Automatic restart of unresponsive Engine

Automatic restart of unresponsive Engine

Overview

The Engine periodically resets a watchdog timer to indicate that it is running correctly. When not reset, the watchdog timer expires within ten minutes by default. In consequence, if the Engine is not able to reset the timer before ten minutes elapse, the timer triggers the restart procedure of the Engine.

Internal faults or very complex queries involving millions of events may render the Engine unresponsive. In these cases, the watchdog timer forces the Engine to restart anew and thus recover from potentially blocking situations.

Changing the timeout value

To change the default value of the watchdog timer:

  1. Log in to the CLI of the Engine.
  2. Optional: Verify the current value of the watchdog timer by typing in:
    nxinfo config -w | grep watchdog
    • The result is the configured value of the watchdog timer in seconds.

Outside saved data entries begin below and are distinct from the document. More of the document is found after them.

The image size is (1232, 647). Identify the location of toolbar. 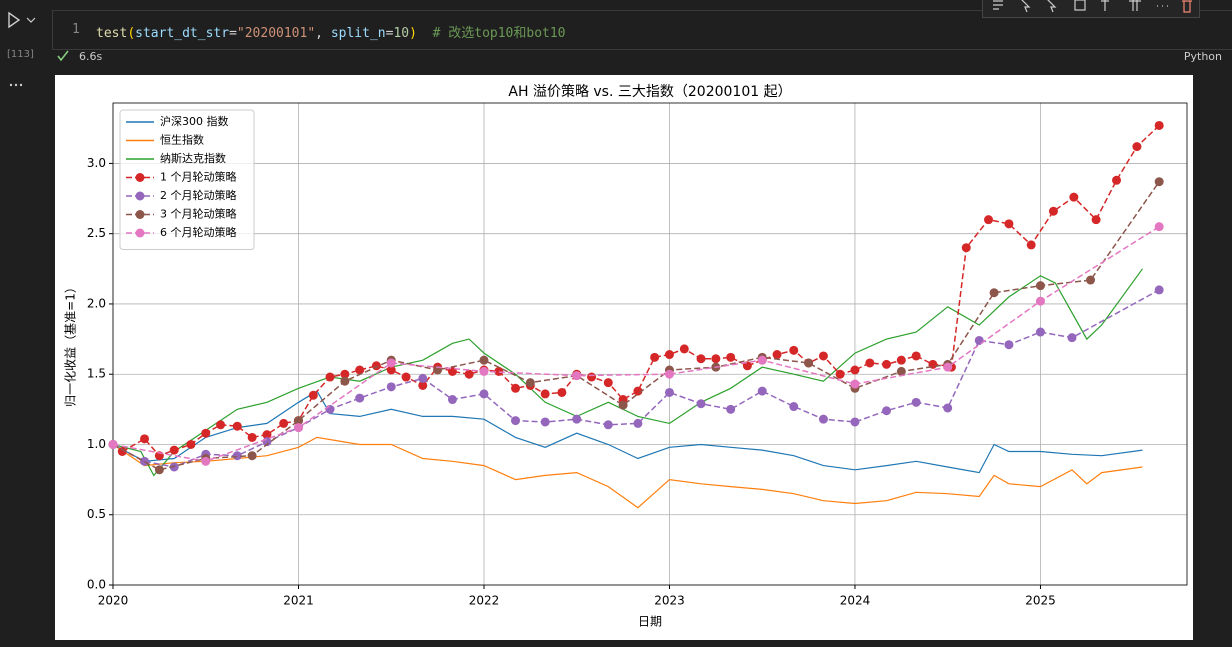
(1091, 9).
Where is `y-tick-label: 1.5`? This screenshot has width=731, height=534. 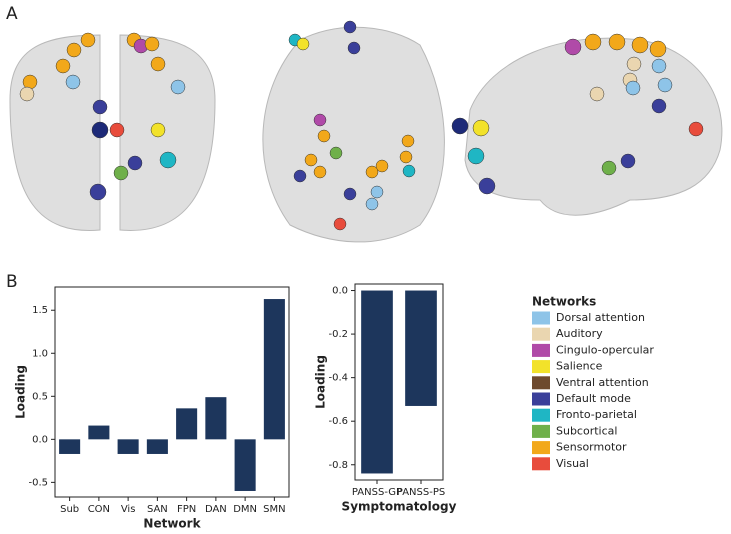
y-tick-label: 1.5 is located at coordinates (40, 310).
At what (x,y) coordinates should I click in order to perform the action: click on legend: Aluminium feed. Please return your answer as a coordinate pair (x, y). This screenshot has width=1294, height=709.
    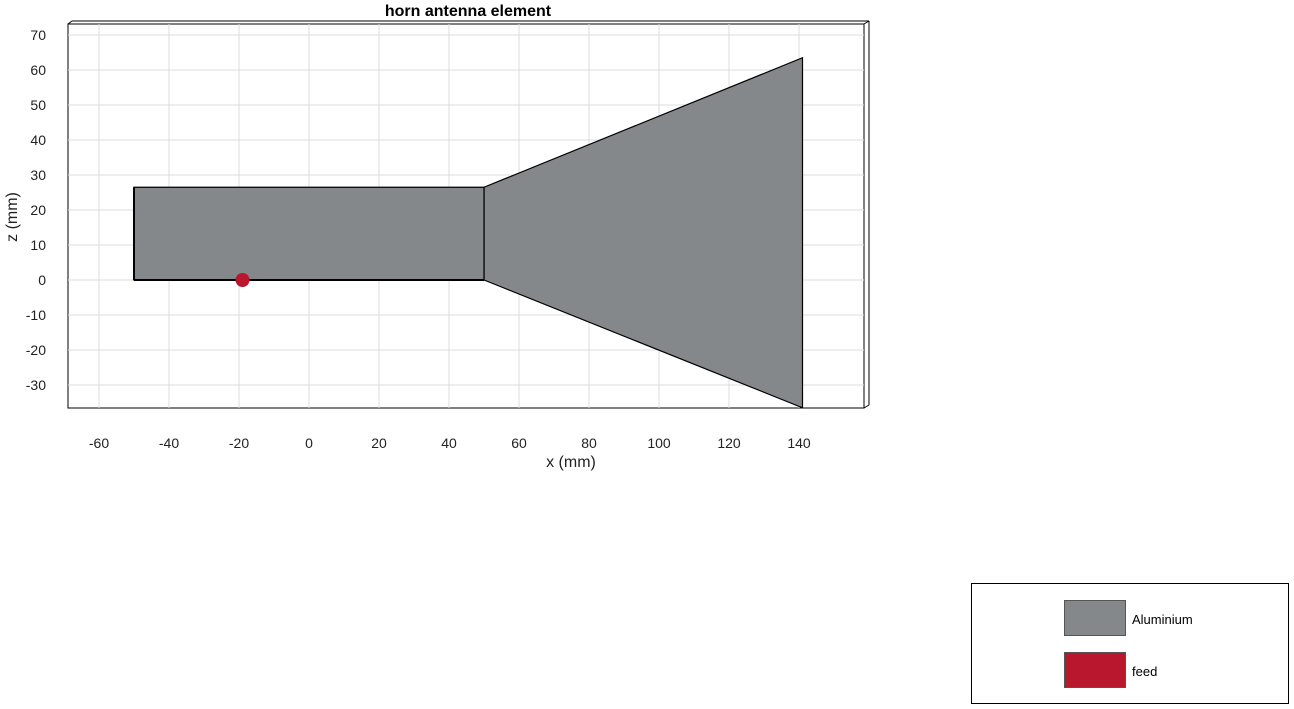
    Looking at the image, I should click on (1130, 644).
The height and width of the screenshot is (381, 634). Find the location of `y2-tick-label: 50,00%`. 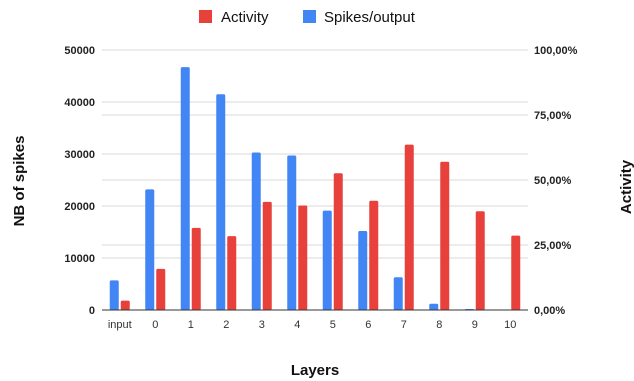

y2-tick-label: 50,00% is located at coordinates (553, 181).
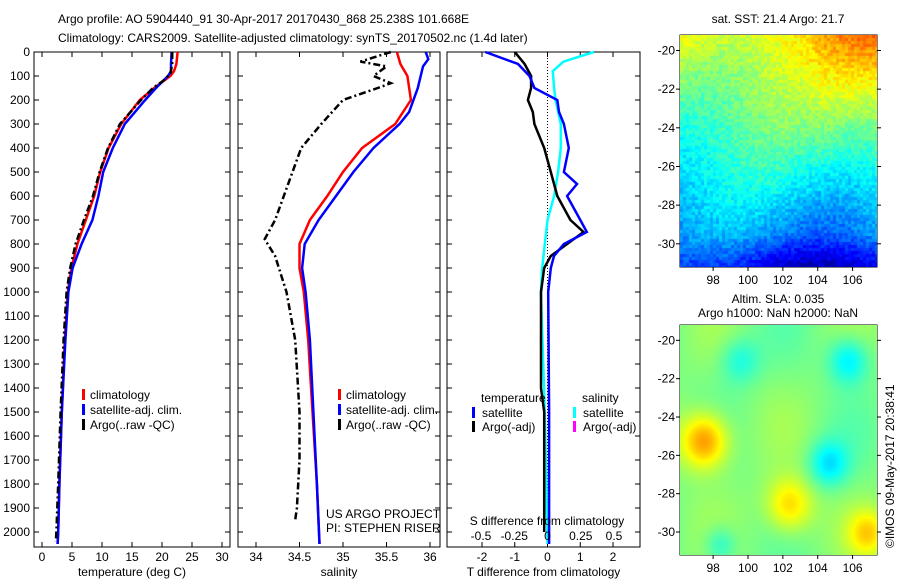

For the default value of ten minutes, the result of the command should display 600 seconds:
    <watchdog_timeout>600</watchdog_timeout>
  3. Set the new value of the watchdog timer. For instance, to double the default of ten minutes and make it twenty minutes (1200 s), type in:
    nxinfo config -s tweak.watchdog_timeout=1200
  4. Restart the Engine for the new watchdog value to take effect:
    sudo systemctl restart [email protected]